NCCN still pushes this very large 2-3 cm margin despite the fact a lot of academic centers don't use them.

I'll let others correct me but I believe the rationale for RTOG margins is a Laurie Gaspar paper from 1992:
http://www.ncbi.nlm.nih.gov/pubmed/1512163

What do you think?
 
Those margins do get ridiculous and I think IRL, most people trim it down quite a bit. There is no way those 2-3 margins will fly for example with a temporal lobe tumor up against the ON/OC and brainstem in order respect critical structures.
 
We nowadays treat with a 1.5cm CTV-margin around cavity + contrast enhanced structures, clip on midline/bone/ventricles/tentorium etc. then add another 5mm for PTV.
Probably 5mm for PTV is still too big, 3mm would be good too.

In my humble opinion 90% of recurrences involve the GTV area. There are distance recurrences too, but rarely isolated ones.
 
Well, in those cases you'd reduce CTV margins "at the natural barriers". RTOG protocols are clear about that. I've seen enough "marginal misses" with GBM, and continue to use 2 cm margins.
 
Well, in those cases you'd reduce CTV margins "at the natural barriers". RTOG protocols are clear about that. I've seen enough "marginal misses" with GBM, and continue to use 2 cm margins.
I agree based upon what you read in NRG and EORTC. But the data say otherwise:

Emory
http://www.ncbi.nlm.nih.gov/pubmed/20399036 n=62
Michigan http://www.ncbi.nlm.nih.gov/pubmed/11896114 n=34
Wake Forest http://www.ncbi.nlm.nih.gov/pubmed/23211224 n=161
Rome, Italy http://www.ncbi.nlm.nih.gov/pubmed/20855119 n=105
U Alabama Birmingham http://www.ncbi.nlm.nih.gov/pubmed/24906388 n=95
Birmingham (UK) http://www.ncbi.nlm.nih.gov/pubmed/23385995 n=105

A review of the topic in PRO does much better justice than ASTRO's guidelines. Also points out more morbidity with larger fields.
http://www.ncbi.nlm.nih.gov/pubmed/26952812

So NCCN, NRG now use large margins, meaning more potential unneccesary morbidity. ASTRO should have either avoided the topic or done a proper analysis.
 
I personally do something in between. If I have an RO resection, methylated promotor, I give patient benefit of the doubt and follow the RTOG guidelines. You send me a patient with gross residual disease and/or disease that's rapidly recurred from the interval from surgery to XRT, I don't see the point in big fields. In my experience, all these patients progress in field either during RT or shortly after.
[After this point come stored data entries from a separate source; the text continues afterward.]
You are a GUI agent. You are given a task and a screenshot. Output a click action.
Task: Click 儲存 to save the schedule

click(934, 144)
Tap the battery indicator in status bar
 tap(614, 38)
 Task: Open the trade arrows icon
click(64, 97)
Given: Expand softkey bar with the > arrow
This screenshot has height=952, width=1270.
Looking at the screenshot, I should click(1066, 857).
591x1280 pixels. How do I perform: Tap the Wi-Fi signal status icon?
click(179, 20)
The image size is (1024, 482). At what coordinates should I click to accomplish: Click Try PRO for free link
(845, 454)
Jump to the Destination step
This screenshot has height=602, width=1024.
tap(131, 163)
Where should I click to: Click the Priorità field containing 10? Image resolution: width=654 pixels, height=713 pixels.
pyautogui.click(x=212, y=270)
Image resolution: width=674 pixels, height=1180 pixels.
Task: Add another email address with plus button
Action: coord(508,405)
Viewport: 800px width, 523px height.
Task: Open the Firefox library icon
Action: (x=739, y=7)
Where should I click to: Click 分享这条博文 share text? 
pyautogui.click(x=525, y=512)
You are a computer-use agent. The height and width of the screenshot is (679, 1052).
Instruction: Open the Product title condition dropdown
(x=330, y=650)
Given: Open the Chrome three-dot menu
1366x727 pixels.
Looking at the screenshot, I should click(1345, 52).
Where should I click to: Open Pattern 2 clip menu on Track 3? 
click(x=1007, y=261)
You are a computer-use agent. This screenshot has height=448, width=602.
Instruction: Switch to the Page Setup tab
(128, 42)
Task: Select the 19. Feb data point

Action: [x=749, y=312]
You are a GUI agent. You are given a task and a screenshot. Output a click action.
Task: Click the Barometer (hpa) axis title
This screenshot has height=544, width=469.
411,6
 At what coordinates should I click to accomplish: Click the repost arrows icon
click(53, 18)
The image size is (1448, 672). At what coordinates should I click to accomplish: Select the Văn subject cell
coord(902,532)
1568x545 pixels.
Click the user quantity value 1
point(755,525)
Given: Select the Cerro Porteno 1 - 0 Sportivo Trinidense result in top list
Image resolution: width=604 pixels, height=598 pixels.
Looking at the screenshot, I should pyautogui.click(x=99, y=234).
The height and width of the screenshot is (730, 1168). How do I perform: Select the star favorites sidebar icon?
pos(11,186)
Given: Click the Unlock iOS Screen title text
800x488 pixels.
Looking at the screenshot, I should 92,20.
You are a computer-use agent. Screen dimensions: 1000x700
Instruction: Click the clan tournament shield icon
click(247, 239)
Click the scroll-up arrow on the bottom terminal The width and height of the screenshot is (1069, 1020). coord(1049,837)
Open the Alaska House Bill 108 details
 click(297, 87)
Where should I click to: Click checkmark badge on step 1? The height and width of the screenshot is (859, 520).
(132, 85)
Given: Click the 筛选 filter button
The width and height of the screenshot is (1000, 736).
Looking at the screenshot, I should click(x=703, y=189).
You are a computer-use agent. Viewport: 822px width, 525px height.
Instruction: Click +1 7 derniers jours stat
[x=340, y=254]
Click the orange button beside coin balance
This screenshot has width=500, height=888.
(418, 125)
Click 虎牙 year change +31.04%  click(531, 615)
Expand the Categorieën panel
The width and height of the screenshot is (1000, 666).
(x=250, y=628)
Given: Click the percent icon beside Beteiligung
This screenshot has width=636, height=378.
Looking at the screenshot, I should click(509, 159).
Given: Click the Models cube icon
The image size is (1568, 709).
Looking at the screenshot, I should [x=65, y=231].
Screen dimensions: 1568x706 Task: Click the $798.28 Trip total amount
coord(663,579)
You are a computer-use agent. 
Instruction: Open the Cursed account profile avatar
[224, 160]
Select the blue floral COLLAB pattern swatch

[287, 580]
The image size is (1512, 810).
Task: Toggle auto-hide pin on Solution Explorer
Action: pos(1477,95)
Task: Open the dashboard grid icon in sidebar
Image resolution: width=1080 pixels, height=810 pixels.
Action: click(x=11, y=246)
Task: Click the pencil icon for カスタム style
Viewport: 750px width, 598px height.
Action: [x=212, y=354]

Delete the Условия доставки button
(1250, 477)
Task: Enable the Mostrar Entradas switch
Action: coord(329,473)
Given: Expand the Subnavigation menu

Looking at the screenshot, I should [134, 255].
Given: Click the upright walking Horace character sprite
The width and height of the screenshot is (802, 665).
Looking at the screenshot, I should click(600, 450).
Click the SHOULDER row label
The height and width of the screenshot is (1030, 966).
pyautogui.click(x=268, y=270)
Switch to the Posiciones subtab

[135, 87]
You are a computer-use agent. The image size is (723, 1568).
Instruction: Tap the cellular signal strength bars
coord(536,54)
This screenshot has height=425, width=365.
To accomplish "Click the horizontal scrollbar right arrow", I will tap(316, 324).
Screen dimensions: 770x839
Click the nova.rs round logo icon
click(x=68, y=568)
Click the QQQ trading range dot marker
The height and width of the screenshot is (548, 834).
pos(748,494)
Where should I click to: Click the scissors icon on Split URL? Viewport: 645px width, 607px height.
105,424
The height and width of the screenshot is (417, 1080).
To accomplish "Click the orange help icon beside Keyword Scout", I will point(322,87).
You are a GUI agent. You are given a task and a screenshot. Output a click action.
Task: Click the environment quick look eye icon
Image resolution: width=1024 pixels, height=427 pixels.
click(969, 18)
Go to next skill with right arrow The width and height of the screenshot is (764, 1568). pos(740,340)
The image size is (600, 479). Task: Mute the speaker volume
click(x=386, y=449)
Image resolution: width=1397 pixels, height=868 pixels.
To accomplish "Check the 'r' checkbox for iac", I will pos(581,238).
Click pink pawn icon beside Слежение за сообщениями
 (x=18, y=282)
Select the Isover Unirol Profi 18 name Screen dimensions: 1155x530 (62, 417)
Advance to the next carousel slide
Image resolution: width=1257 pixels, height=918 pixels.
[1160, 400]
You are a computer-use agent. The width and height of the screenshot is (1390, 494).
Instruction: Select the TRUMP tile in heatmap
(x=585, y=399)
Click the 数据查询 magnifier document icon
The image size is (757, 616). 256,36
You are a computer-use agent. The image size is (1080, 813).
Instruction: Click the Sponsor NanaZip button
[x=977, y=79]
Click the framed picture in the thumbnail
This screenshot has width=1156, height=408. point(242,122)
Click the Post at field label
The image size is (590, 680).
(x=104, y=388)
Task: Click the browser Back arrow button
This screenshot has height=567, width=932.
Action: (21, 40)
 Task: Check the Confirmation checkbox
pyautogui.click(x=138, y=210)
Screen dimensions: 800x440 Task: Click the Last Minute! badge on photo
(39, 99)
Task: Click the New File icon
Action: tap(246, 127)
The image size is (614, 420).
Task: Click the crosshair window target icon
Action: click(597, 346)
I agree based upon what you read in NRG and EORTC. But the data say otherwise:

Emory
http://www.ncbi.nlm.nih.gov/pubmed/20399036 n=62
Michigan http://www.ncbi.nlm.nih.gov/pubmed/11896114 n=34
Wake Forest http://www.ncbi.nlm.nih.gov/pubmed/23211224 n=161
Rome, Italy http://www.ncbi.nlm.nih.gov/pubmed/20855119 n=105
U Alabama Birmingham http://www.ncbi.nlm.nih.gov/pubmed/24906388 n=95
Birmingham (UK) http://www.ncbi.nlm.nih.gov/pubmed/23385995 n=105

A review of the topic in PRO does much better justice than ASTRO's guidelines. Also points out more morbidity with larger fields.
http://www.ncbi.nlm.nih.gov/pubmed/26952812

So NCCN, NRG now use large margins, meaning more potential unneccesary morbidity. ASTRO should have either avoided the topic or done a proper analysis.